Wir übernehmen bewährte Aktivitäten wie zum Beispiel den Young Creative Award, die Preisverleihung. Zudem engagieren wir uns auch dieses Jahr wieder an der Swiss Party in Cannes und haben als zusätzliche Networking-Möglichkeit die Weischer.Media Lounge an der Rado Plage für die Schweizer Delegates geöffnet. Des Weiteren haben wir die Partnerschaften mit Swissfilm Association, Clear Channel und dem ADC erneuert und arbeiten dort an weiteren Aktivitäten für das Festivaljahr 2018.

Die Schweiz ist dieses Jahr mit 90 Delegierten vertreten. Wie zufrieden sind Sie mit dieser Zahl?
Wir haben aktuell sogar die 100er Marke erreicht und sind mit diesem Ergebnis sehr zufrieden.

476 Schweizer Arbeiten wurden eingereicht. Offenbar zunehmend nicht von Agenturen, sondern von Unternehmen. Was bedeutet diese Entwicklung?
Das Interesse der Kunden an den Cannes Lions hat über die letzten Jahre kontinuierlich zugenommen. Die Eitelkeiten damit natürlich auch. Das dürfte für einen hohen kreativen Standard in der Kommunikation aber eher hilfreich als schädlich sein.

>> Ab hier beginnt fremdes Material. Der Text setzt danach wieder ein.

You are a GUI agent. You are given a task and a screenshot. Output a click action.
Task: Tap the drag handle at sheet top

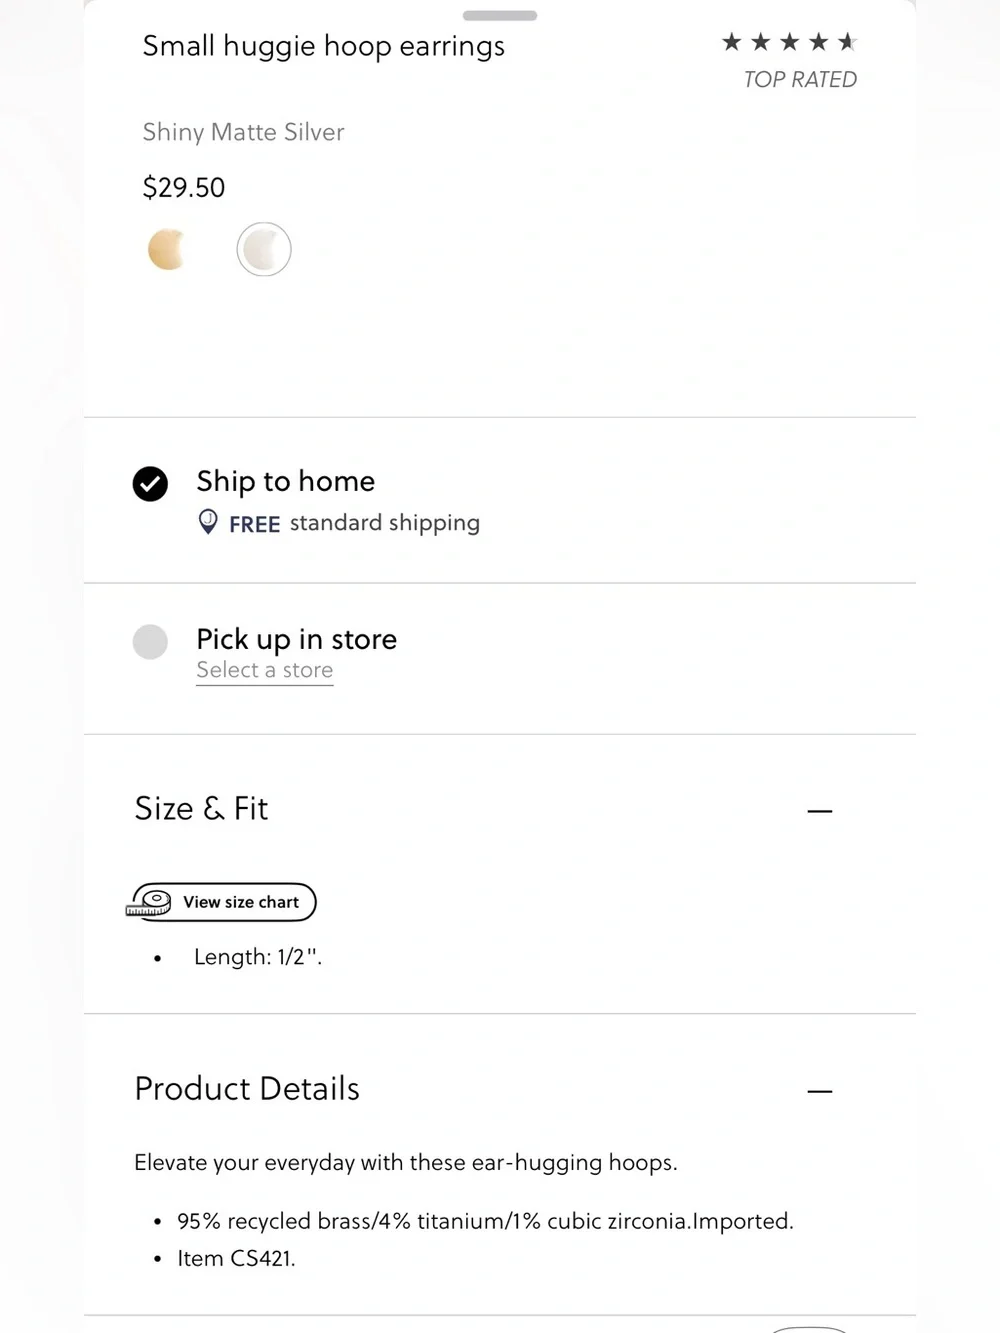[x=500, y=16]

Was erwarten Sie persönlich von Cannes Lions 2017 und wo wird man Sie antreffen? 
Für Seminare und Vorträge bleibt für mich selber kaum Zeit. Unsere Scouts sind aber unterwegs und fangen das Wichtigste ein. Mein Platz ist eher hinter den Kulissen des Festivals und ganz sicher auf dem Empfang für die Schweizer Delegates am Donnerstag. Dort gerne auch auf ein Glas Rosé.

persoenlich.com wird am Cannes-Lions-Festival vom 17. bis 24. Juni vor Ort sein und darüber berichten.